Work to complete: In the text about the Privacy Scan, what was the tool formerly called?

Source:
Geo data – support for researchers

Privacy Scan


The Privacy Scan (formerly known as Privacy Review) is a tool developed at the Geosciences Faculty designed to facilitate the process of evaluating and documenting a project’s GDPR compliance.

The Privacy scan documents compliance with the GDPR articles listed below:

  • GDPR Art. 24: Responsibility of the controller. The privacy scan allows controllers to demonstrate the technical and organisational measures that ensure that the processing is performed in accordance with the GDPR, providing documentation of this compliance.  
  • GDPR Art. 30: Records of processing activities. Since all projects processing personal data at the faculty must have a privacy scan completed, the collection of all privacy scans act as the faculty record of processing activities, where the information provided by steps 1 to 4, 8 and 9 of the privacy scan respond to all the requirements listed in Art. 30(1).
  • GDPR Art. 25: Data protection by design and by default. The privacy scan allows controllers to demonstrate that the design of their project  design is implementing effective Data Protection by Design and by Default (DPbDD). Since all projects processing personal data at the faculty must have a privacy scan completed, compliance with DPbDD is thus ensured and documented. 
  • GDPR Art. 35: Data protection impact assessment. The privacy scan allows controllers to assess and document if a DPIA is necessary, or documents the reasons that support controller’s decision that a DPIA is not necessary. The privacy scan identifies when a project, due to the scope and nature of collected data, can potentially carry a “high risk to the rights and freedoms of individuals”. When that is the case, the privacy scan becomes a Data Protection Impact Assessment (DPIA), which in turns ensures sufficient support is provided (by the faculty privacy officer and any other relevant stakeholders, like information security officers, as necessary) with the goal of ensuring any and all potential high risk are properly addressed and resolved.

All projects that process personal data need to undergo a Privacy Scan. Remember that personal data is any information relating to an identified or identifiable natural person – what is considered personal data, and what is considered anonymous data according to the GDPR is explained in more detail here

The privacy scan of a project needs to be started at the same time the project is being designed. Projects do not always implement Data Protection by Design and by Default (DPbDD) from the start. That is why it is important to start working on the privacy scan at the same time the project is being developed – when the project’s goals and data collection methods are still being developed. Once you know you will be working with personal data, you should familiarize yourself with the privacy scan protocol and its requirements. Having an understanding of what needs to be done to ensure your project complies with data protection requirements can have a positive impact in your research.

Given data:
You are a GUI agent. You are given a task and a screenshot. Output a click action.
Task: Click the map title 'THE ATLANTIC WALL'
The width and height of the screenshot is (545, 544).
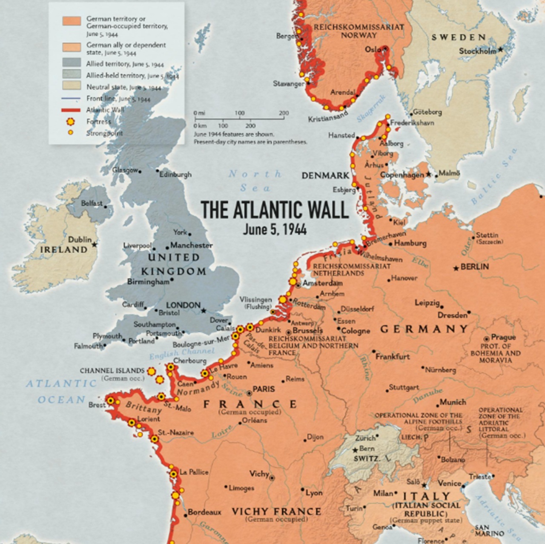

Reply: Privacy Review